Mumbai, March 22: Despite a strong rap by the Bombay High Court, around 3,000 resident doctors in government hospitals in Maharashtra continued their mass casual leave agitation for the third day on Wednesday.
Health care services for the poor were hit significantly across the state as the medicos' agitation threatened to escalate with other government doctors expressing support and the state hitting back by serving show-cause notices to the resident doctors, officials of Maharashtra Association of Resident Doctors (MARD) said.
In a stern warning, Medical Education Minister Girish Mahajan said if the resident doctors failed to resume duties by Wednesday evening, they could face disciplinary action.
Boosting the agitating doctors' cause, the Indian Medical Association (IMA) on Wednesday expressed support to the resident doctors' demand for implementation of the Violence Against Doctors Act, 2010, and adequate security provisions for them as per the high court directives.
IMA President Sagar Mundada said its 45,000 member-doctors in Maharashtra and over 200,000 in India also oppose any punitive action against the agitating resident medicos.
Late on Tuesday evening, MARD office-bearers said the association members would resume duties later Tuesday night or by Wednesday morning after the Bombay High Court rapped them for the continuing mass casual leave agitation.

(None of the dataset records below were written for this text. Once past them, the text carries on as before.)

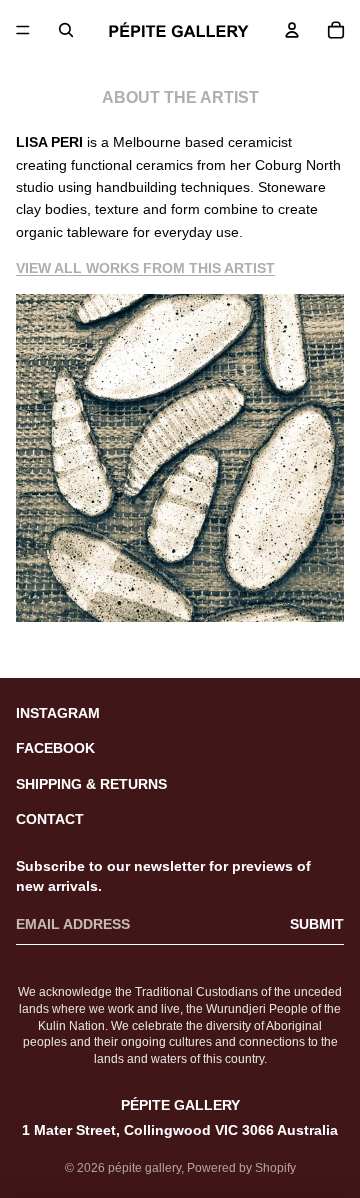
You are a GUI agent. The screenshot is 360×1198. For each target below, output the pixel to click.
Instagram (58, 713)
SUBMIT (317, 924)
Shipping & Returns (91, 784)
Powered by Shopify (241, 1168)
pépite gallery (144, 1168)
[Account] (292, 30)
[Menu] (23, 30)
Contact (50, 819)
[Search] (66, 30)
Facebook (55, 748)
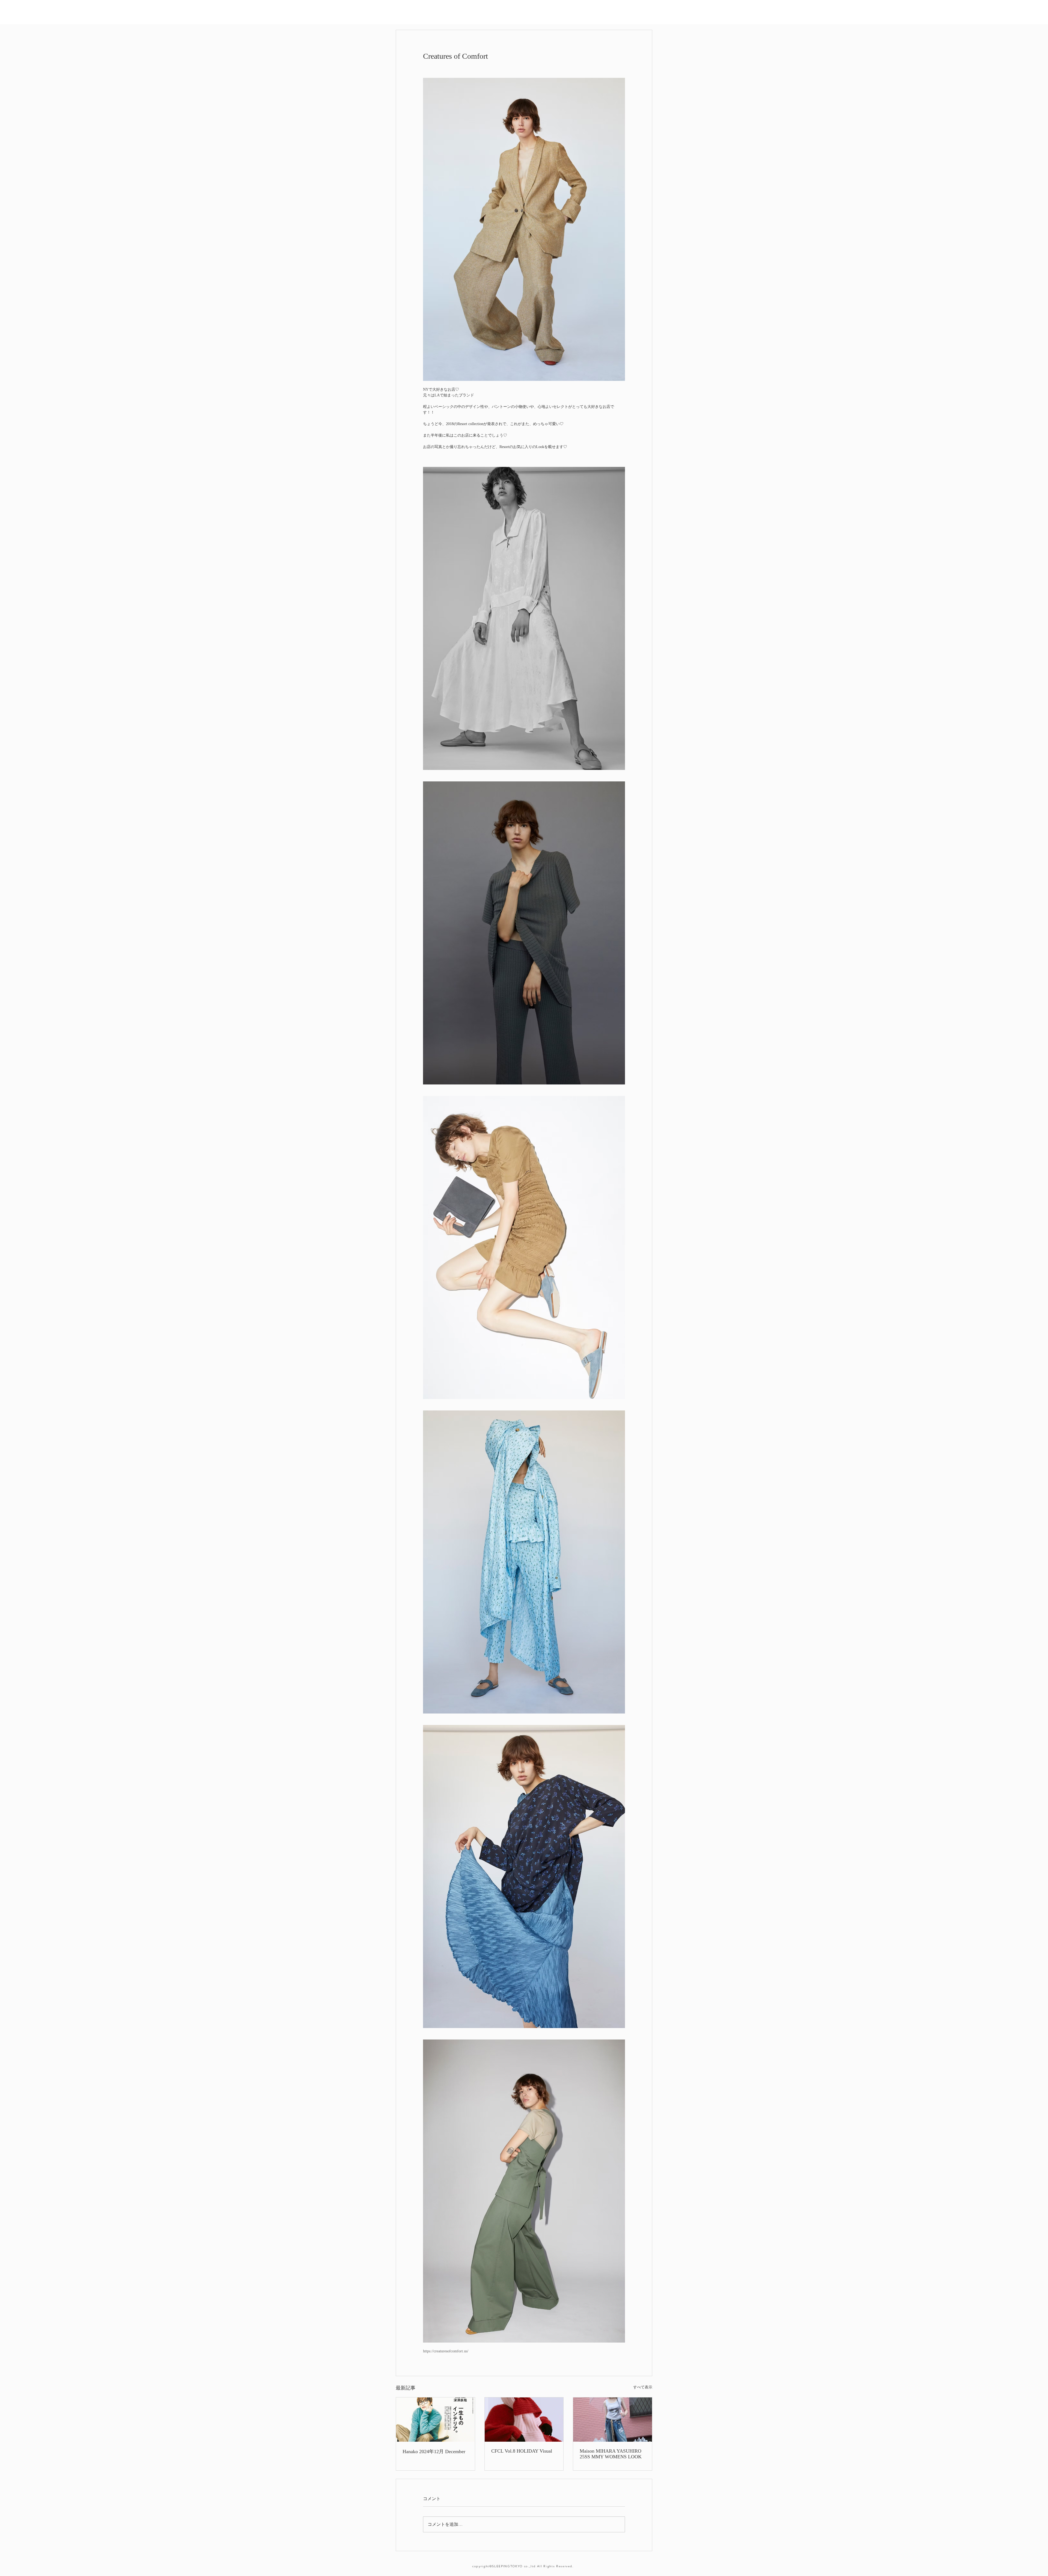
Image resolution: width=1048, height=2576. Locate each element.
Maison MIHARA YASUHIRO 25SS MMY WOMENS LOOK (611, 2453)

But MARD office-barers' expectations were belied as the resident doctors continued their agitation for the third day.
Hearing a PIL on Tuesday, Bombay High Court Chief Justice Manjula Chellur and Justice G.S. Kulkarni made strong observations on the resident doctors and asked them to join duties, failing which the government was free to take action against them.

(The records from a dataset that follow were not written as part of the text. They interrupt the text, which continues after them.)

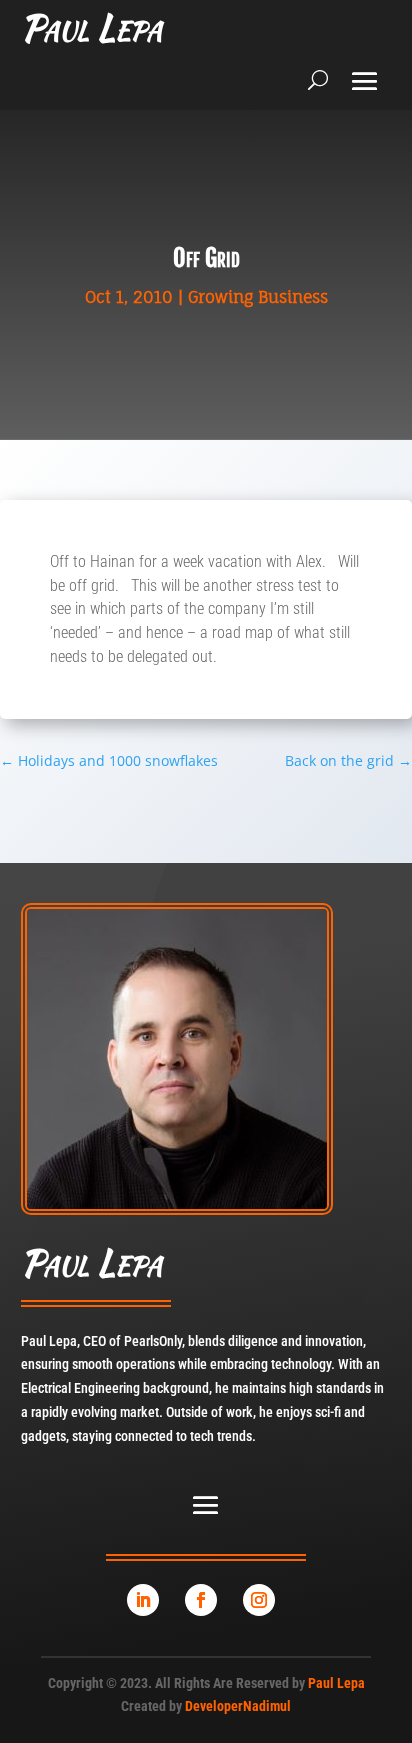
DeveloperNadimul (238, 1706)
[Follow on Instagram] (259, 1600)
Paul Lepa (336, 1683)
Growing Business (258, 297)
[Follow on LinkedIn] (143, 1600)
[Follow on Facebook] (201, 1600)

"We have always obeyed the court orders and are appealing to all the resident doctors to report back for duties as soon as possible," a MARD spokesperson told IANS after the court observations.
The MARD agitation to protest frequent attacks on resident doctors by relatives of aggrieved patients, resulted in major disruptions in health-care at government hospitals, hundreds of scheduled surgeries were postponed and winding queues of poor patients witnessed outside the hospitals.
MARD President Yashowardhan Kabra said the sudden spate of attacks on medicos has left them shattered and "it is difficult to work under such life-threatening conditions".